Marco Antônio Brasil, chefe do serviço de psiquiatria do Hospital Universitário Clementino Fraga Filho, da Universidade Federal do Rio de Janeiro (UFRJ)
O perdão protege
Passada a fase fértil, a forma como homens e mulheres lidam com os problemas familiares e de outros campos da vida faz com que a depressão os acometa de forma distinta. É o que mostra um estudo da Universidade de Missouri, nos Estados Unidos, publicado na última edição da revista Aging & Mental Health. As cientistas descobriram que mulheres mais velhas que perdoaram mais ao longo da vida são menos propensas a ter o distúrbio psicológico, apresentando uma quantidade reduzida de sintomas ligados a esse tipo de enfermidade.
Foram analisados dados de mais de mil adultos com mais de 67 anos e que responderam a perguntas sobre religião, saúde e bem-estar psicológico. Os cientistas perceberam que homens e mulheres que perdoam mais estavam mais protegidos da depressão, apresentando menos sintomas ligados ao distúrbio.
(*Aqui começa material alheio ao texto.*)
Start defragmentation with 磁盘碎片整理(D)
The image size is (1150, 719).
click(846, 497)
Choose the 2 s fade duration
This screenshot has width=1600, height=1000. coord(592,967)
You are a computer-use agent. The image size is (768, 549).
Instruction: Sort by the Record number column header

No caso delas, o benefício é maior. “Parece superioridade moral, mas não é. Estar mais propenso a perdoar os outros parece ajudar a diminuir os níveis de depressão, e isso ocorre mais particularmente entre as mulheres”, explica Christine Proulx, coautora do trabalho.
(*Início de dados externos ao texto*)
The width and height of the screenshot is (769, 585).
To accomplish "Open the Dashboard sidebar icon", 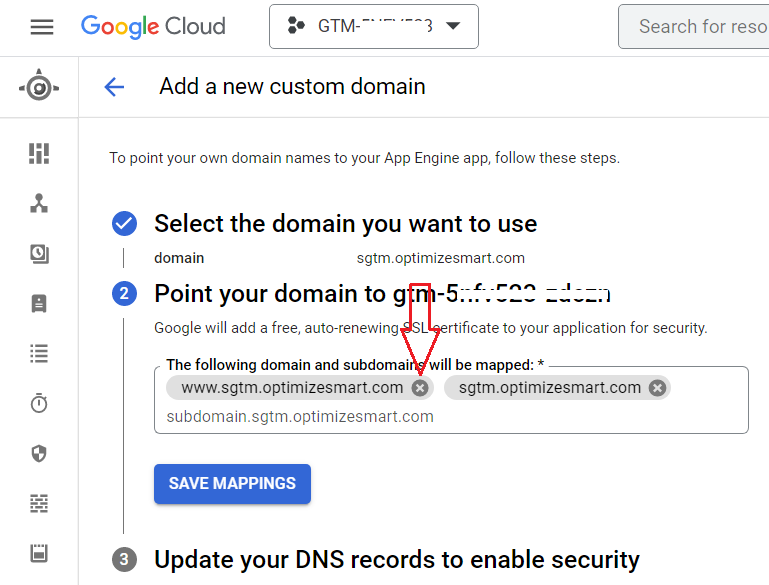I will [39, 153].
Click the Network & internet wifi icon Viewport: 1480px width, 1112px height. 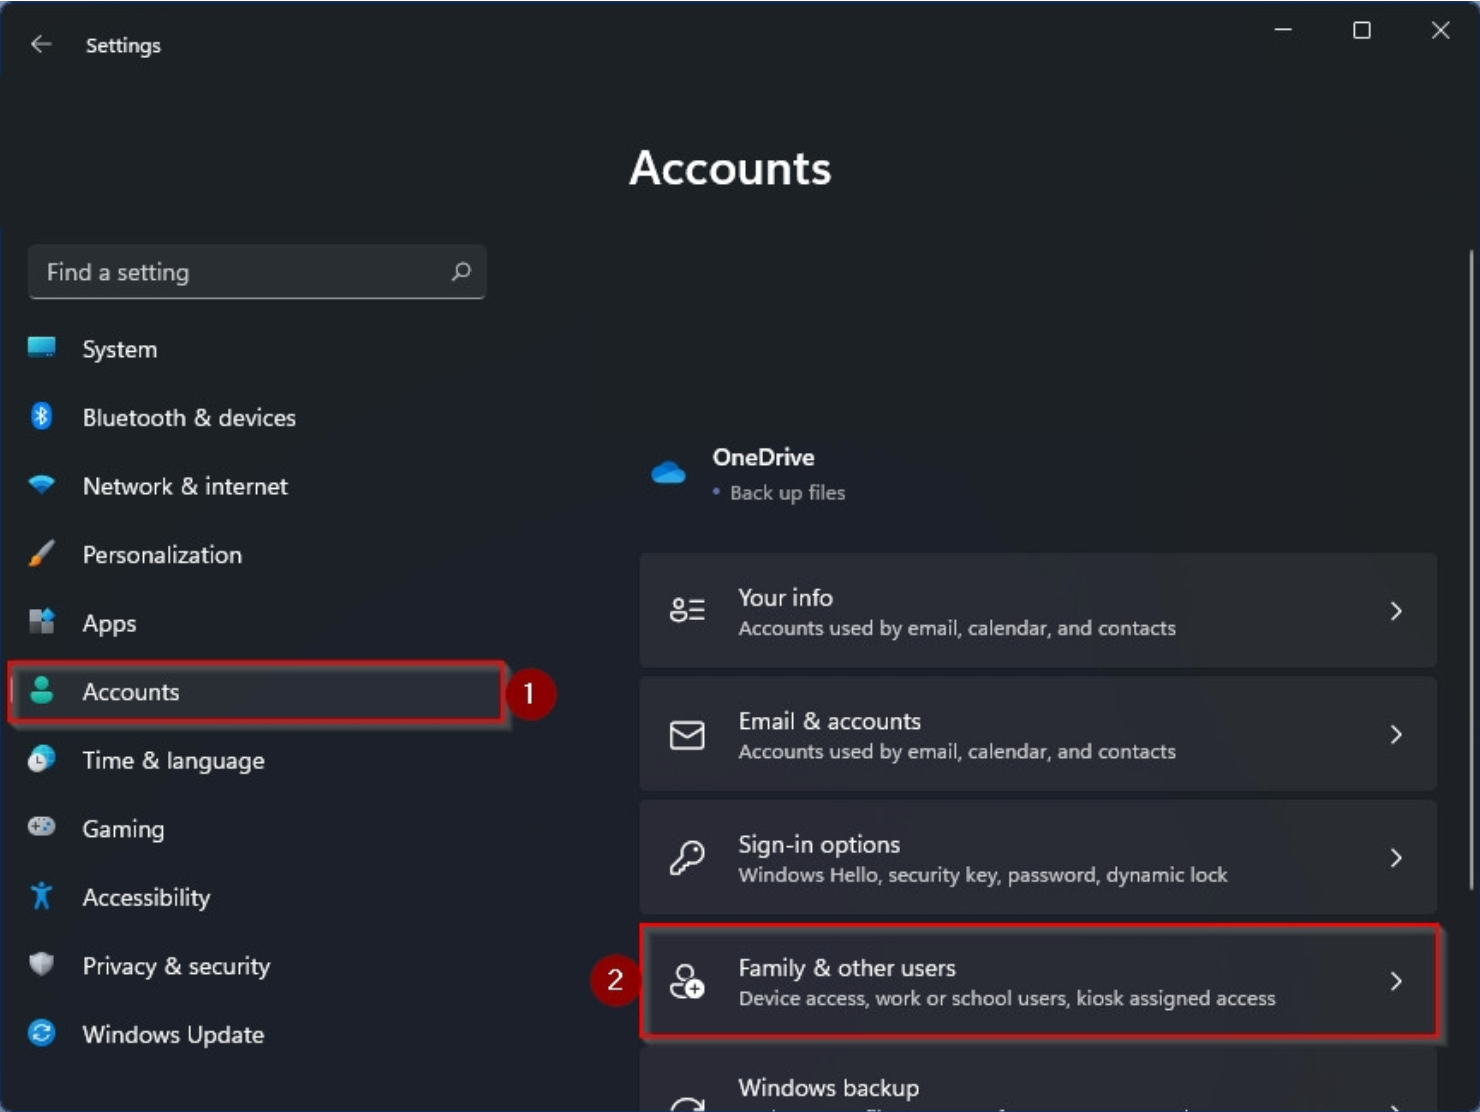tap(41, 485)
"A gravidez pode ser um momento de aprendizado, uma fase para educar e preparar homens com risco de sofrer dificuldades em sua saúde mental. Precisamos desenvolver intervenções aceitáveis e sob medida durante a transição para a paternidade" - Deborah Da Costa, professora adjunta do Departamento de Medicina da Universidade McGill e autora principal do trabalho
Voltam traumas e conflitos
Há risco de o abalo natural provocado pela chegada de um filho despertar nos homens traumas adormecidos, segundo Mario Pereira, professor do Departamento de Psiquiatria da Universidade de Campinas (Unicamp). “Essa experiência também pode despertar questões emocionais profundas. Existe a possibilidade de o homem sofrer com inseguranças e conflitos antigos, caso não tenha se sentido amado na infância, por exemplo. Ele também pode sentir que sua virilidade foi colocada em xeque e uma rivalidade com a mãe, todos os fantasmas do passado podem retornar”, detalha.
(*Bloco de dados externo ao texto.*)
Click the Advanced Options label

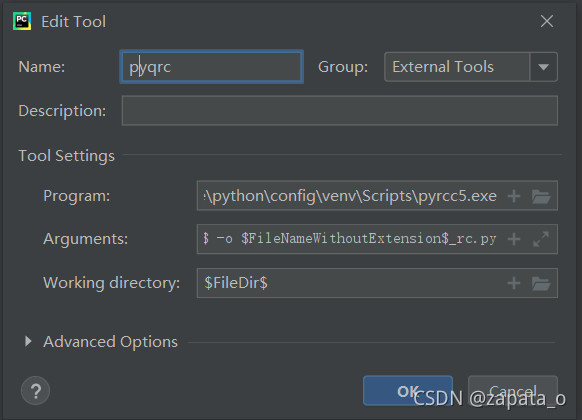110,342

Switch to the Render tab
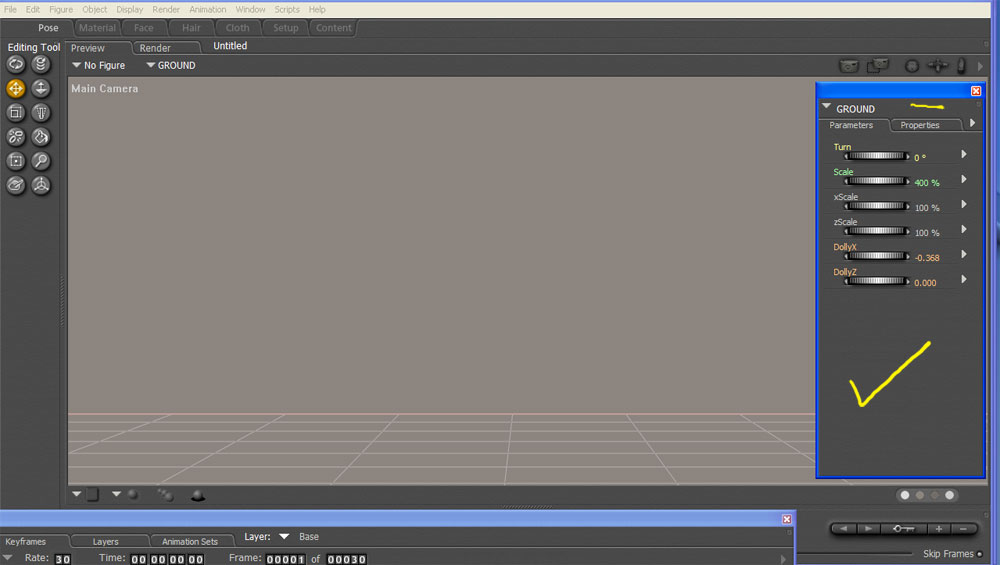155,48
Segundo o psiquiatra, um dos principais fatores de a saúde emocional masculina não ser muito explorada está na despreocupação dos homens quanto a essa questão. “Em sua maioria, eles não se preocupam muito com essas desordens emocionais, só quando os prejudicam diretamente, como a insônia. Aí, querem resolver o problema porque precisam trabalhar cedo, mas não percebem quais questões emocionais estão ligadas a isso, que há, por exemplo, a possibilidade de estarem inseguros com algo”, ilustra.
Site
Com a intenção de ajudar os pais a se tornarem mais proativos psicologicamente, os cientistas da Universidade McGill trabalham no desenvolvimento de uma ferramenta virtual. “Tenho obtido financiamento para desenvolver o site que está sendo projetado por mim e por outros especialistas nessa área. Estamos recebendo sugestões dos futuros pais sobre os temas que eles preferem que faça parte do portal. Queremos prepará-los emocionalmente para a paternidade, equipando-os com informações e ferramentas para ajudá-los a se sentirem prontos para o novo papel”, adianta Deborah Da Costa, professora adjunta do Departamento de Medicina da instituição canadense.